Inflammatory bowel diseases broadly categorized into Crohn's disease (CD) and ulcerative colitis (UC), are chronic inflammatory disorders of the gastrointestinal tract with increasing prevalence worldwide. The etiology of the disease is complex and involves a combination of genetic, environmental, immunological and gut microbial factors. Recurring and bloody diarrhea is the most prevalent and debilitating symptom in IBD. The pathogenesis of IBD-associated diarrhea is multifactorial and is essentially an outcome of mucosal damage caused by persistent inflammation resulting in dysregulated intestinal ion transport, impaired epithelial barrier function and increased accessibility of the pathogens to the intestinal mucosa. Altered expression and/or function of epithelial ion transporters and channels is the principle cause of electrolyte retention and water accumulation in the intestinal lumen leading to diarrhea in IBD. Aberrant barrier function further contributes to diarrhea via leak-flux mechanism. Mucosal penetration of enteric pathogens promotes dysbiosis and exacerbates the underlying immune system further perpetuating IBD associated-tissue damage and diarrhea. Here, we review the mechanisms of impaired ion transport and loss of epithelial barrier function contributing to diarrhea associated with IBD.
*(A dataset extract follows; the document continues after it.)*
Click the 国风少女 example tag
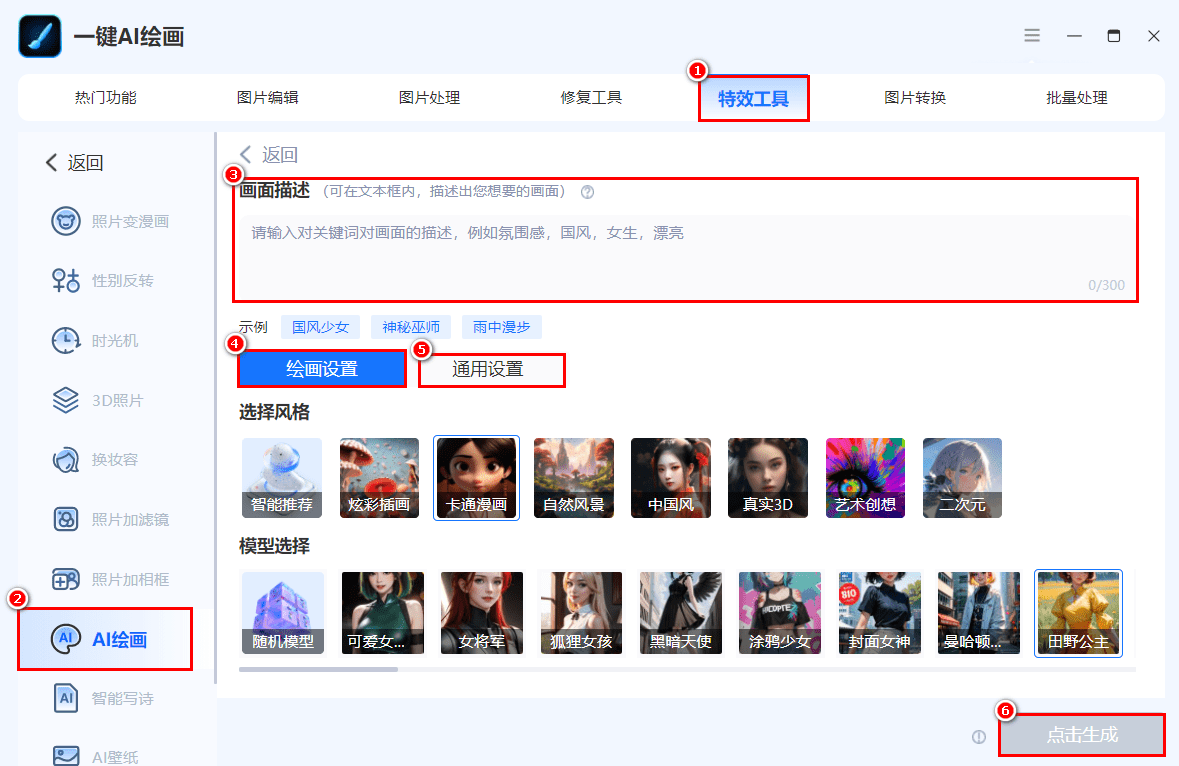 [x=320, y=327]

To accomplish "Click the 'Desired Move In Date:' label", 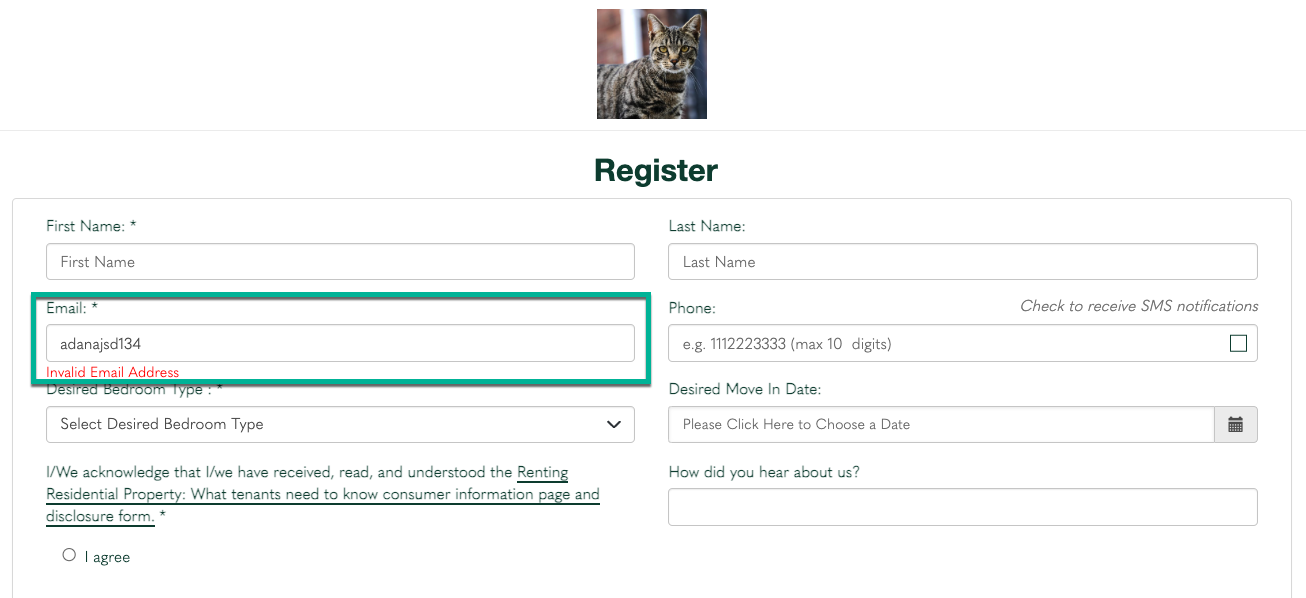I will coord(745,389).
Keywords: DRA; Diarrhea; ENaC; NHE3; Na+/K+-ATPase; NaCl absorption; barrier function; inflammatory bowel diseases; ion transport; tight junctions.

Figure 1.

Schematic of electrolyte transporters and junctional proteins in IECs: Ion transporters, channels, physical and chemical barriers are compromised in IBD leading to diarrhea. The transepithelial pathway of solutes and ions is mediated by ion/solute transporters and channels. As depicted in the figure, in steady state, apical transporters, NHE3 (Na⁺/H⁺ exchanger 3) and DRA (Down Regulated in Adenoma) work in conjunction to mediate electroneutral NaCl absorption. Electrogenic mode of Na⁺ absorption occurs in the distal part of colon via ENaC (Epithelial sodium channel). Intracellular Na⁺ gradient essential for sodium dependent transport processes is generated by the action of Na⁺/K⁺-ATPase present at the basolateral membrane. Cl⁻ secretion across the membrane is facilitated by apical Cl⁻ channel CFTR (cystic fibrosis transmembrane conductance regulator). Basolateral NKCC1 (Na⁺/K⁺/2Cl⁻ cotransport system) is involved in uptake of Cl⁻ from the serosal side. K⁺ taken up by NKCC1 and Na⁺/K⁺-ATPase is recycled back to the basolateral side by K⁺ channels localized to the basolateral membrane. Predominant mechanism of diarrhea in IBD involves impairment of electroneutral NaCl absorption accompanied with dysfunctional ENaC and Na⁺/K⁺-ATPase, with very little role if any played by anion secretion. Negative sign indicates the downregulation in function and/or expression of NHE3, DRA, ENaC and Na⁺/K⁺-ATPase in IBD. The mucus layers serves as a barrier and prevents the direct contact of gut microbes with the underlying epithelium. Adjacent intestinal epithelial cells are sealed together via an intricate network of junctional proteins including the tight junction (TJ) proteins (claudins, occludin, JAM and ZO-1), adherens junction (AJ, E-cadherin) and desmosomes. The optimal expression and function of tight and adherens junction proteins regulate the paracellular flux under physiological conditions. Negative sign indicates the downregulation in function and/or expression of TJ and AJ proteins in IBD. Breakdown of barrier function in IBD results in diarrhea via leak-flux mechanism. As summarized in the review, understanding of the mechanisms underlying loss of barrier function and defective ion absorption in IBD is essential for development of better treatment strategies for IBD and associated diarrhea.